Similar to Alabama’s SB 174 (aka ‘Carley’s Law), which only permits the use of CBD by prescription during the course of an FDA-approved clinical trial, the pending Kentucky and Wisconsin bills may also be classified as ‘research-centric’ measures. Kentucky’s SB 124 permits physicians “practicing at a hospital or associated clinic affiliated with a Kentucky public university” to “dispense” cannabidiol during the course of an FDA-approved clinical trial. Wisconsin’s AB 726 similarly limits those who may legally dispense CBD to only include those physicians who have obtained an FDA-issued investigational drug permit to prescribe it. In Tennessee, lawmakers are also close to finalizing similar language (included in HB 2461 and SB 2531) that seeks to allow university clinical researchers to “manufacture” and “dispense” high-CBD cannabis oil “as part of a clinical research study on the treatment of intractable seizures.” (By contrast, separate, broader medical cannabis measures seeking to authorize the use of the whole plant failed this year in all three states.)

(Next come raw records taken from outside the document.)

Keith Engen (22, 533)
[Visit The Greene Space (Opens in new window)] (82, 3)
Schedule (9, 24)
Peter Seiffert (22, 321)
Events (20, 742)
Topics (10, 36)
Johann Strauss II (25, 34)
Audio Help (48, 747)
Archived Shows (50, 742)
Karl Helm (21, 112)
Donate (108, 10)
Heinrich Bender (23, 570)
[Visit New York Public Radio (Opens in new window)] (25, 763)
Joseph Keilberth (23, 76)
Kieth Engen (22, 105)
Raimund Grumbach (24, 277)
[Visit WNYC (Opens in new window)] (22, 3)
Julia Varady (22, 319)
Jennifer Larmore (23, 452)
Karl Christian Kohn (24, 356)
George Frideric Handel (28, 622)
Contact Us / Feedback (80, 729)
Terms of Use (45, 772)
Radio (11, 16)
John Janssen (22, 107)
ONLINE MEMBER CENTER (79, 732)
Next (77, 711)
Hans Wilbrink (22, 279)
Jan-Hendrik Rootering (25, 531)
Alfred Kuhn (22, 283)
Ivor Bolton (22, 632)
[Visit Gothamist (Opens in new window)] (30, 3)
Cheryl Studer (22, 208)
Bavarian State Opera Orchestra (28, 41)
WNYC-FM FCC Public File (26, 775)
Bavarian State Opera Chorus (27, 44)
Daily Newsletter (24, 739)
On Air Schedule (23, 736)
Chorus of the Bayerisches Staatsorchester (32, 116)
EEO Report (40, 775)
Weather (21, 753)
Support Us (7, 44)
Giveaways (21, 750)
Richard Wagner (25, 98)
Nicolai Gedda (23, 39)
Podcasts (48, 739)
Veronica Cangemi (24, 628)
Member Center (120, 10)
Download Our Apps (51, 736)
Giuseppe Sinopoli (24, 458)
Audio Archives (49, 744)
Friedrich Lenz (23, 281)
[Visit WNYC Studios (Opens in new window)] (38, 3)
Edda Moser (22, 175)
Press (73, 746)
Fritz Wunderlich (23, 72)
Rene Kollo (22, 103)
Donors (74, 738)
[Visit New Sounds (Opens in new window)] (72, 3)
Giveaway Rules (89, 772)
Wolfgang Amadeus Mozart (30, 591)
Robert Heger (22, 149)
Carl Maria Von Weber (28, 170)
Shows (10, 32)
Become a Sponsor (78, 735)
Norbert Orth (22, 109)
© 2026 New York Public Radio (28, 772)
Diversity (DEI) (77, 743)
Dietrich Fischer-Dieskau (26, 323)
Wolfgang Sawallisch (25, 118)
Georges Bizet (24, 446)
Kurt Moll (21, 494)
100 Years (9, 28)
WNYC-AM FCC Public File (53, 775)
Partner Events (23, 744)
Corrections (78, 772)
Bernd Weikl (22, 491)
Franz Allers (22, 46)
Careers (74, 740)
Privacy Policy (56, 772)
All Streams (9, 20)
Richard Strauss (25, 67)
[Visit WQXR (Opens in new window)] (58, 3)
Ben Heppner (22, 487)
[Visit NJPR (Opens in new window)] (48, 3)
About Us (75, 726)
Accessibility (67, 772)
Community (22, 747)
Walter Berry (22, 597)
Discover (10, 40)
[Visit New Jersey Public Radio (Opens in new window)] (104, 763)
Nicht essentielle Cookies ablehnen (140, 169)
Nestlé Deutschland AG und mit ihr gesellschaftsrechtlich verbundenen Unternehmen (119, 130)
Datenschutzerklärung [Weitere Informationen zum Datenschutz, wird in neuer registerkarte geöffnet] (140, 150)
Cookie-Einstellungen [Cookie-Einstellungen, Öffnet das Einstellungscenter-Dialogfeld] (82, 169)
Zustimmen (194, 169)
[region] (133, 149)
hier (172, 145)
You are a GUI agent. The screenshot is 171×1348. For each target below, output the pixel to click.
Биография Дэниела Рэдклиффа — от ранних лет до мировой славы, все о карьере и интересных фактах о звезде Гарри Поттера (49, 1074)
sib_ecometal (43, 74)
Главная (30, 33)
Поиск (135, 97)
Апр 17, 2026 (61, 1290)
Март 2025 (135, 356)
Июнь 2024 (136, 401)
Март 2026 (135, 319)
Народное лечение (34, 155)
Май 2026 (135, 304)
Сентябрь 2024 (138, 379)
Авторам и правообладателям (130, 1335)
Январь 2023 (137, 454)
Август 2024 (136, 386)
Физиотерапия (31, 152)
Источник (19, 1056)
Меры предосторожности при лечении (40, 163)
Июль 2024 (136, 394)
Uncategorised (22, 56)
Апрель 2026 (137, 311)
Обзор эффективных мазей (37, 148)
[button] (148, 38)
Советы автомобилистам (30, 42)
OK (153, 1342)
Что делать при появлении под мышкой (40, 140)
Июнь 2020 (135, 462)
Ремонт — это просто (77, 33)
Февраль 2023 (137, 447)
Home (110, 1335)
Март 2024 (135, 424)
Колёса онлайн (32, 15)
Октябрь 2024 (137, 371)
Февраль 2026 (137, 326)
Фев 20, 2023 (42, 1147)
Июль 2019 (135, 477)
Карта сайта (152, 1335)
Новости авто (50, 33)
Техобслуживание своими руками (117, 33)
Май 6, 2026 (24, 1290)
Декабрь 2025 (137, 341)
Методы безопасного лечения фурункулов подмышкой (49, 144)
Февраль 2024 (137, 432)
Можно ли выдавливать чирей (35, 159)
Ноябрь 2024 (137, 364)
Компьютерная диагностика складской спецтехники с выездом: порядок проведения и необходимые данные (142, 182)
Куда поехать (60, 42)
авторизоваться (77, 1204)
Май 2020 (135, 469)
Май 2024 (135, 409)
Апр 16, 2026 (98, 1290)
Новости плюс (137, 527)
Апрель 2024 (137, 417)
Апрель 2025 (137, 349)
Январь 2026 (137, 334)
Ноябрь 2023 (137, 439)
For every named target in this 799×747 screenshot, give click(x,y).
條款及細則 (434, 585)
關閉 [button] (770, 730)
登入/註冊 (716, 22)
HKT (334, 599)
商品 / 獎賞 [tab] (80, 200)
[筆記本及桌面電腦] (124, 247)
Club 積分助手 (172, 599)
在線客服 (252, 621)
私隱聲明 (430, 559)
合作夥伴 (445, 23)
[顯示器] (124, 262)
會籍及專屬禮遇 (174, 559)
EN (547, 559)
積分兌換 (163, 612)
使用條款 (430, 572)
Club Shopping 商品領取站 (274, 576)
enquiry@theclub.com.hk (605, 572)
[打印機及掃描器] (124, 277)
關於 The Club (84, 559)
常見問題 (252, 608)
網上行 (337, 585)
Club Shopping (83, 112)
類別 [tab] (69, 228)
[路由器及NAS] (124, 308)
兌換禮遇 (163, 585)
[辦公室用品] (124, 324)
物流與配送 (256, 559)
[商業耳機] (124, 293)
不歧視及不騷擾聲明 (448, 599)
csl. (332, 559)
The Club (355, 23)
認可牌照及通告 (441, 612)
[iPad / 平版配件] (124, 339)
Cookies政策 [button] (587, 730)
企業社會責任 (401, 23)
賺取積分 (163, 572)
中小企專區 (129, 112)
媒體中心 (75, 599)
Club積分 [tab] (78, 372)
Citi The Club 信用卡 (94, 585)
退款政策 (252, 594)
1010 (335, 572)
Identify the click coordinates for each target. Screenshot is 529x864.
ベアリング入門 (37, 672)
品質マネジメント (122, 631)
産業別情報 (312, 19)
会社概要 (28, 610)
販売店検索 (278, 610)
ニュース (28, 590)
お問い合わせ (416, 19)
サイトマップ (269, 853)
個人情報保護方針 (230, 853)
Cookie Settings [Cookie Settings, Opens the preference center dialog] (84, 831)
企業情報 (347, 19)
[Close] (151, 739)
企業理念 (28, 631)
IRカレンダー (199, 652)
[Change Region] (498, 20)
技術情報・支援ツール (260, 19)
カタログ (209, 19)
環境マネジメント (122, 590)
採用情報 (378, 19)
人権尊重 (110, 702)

As I’ve previously written here and here, it is unlikely that specific changes in state law will stimulate these type of proposed clinical trials from taking place in these states any time soon. Because CBD is acknowledged by federal regulators to be classified as a schedule I prohibited substance, multiple federal agencies — including the FDA, DEA, NIDA (US National Institute of Drug Abuse), and PHS (Public Health Service) must all sign off on any clinical investigation of the cannabinoid — a process that typically takes several years. A keyword search of FDA-approved clinical trials using the terms “cannabidiol” and “United States” yields fewer than ten ongoing human trials involving CBD — less than half of which are assessing its potential therapeutic application. (Two additional safety trials assessing the use of GW Pharmaceutical’s patented high-CBD formulation Epidiolex in children with severe epilepsy are also ongoing.)
Unlike the above-mentioned measures, Mississippi’s HB 1231, does not seek to encourage state-sponsored clinical trials. Rather, the measure exempts specific high-CBD formulated oils “that contain more than fifteen percent cannabidiol [and] … no more than one-half of one percent of tetrahydrocannabinol” from the state’s definition of a schedule I prohibited substance. However, like Utah’s HB 105 (aka ‘Charlee’s Law), Mississippi’s pending law does not provide guidance as to where patients could legally obtain such extracts. Though such high-CBD products are presently available in a limited number of medical cannabis states (such as in California and Colorado), these extracts are typically only available to in-state residents who possess authorization from a physician licensed to practice in that state. (Although Colorado state law also allows for a recreational cannabis market, which may be legally accessed by out-of-state residents, at present time such high-CBD concentrates are seldom available at retail outlets.)
Additional cannabidiol-specific measures also remain pending in Florida and South Carolina, among other states. NORML will report on these measures as they progress and we will continue to express caution in regards to their practical utility for those patients who require immediate access to whole-plant cannabis and its variety of naturally-occurring compounds.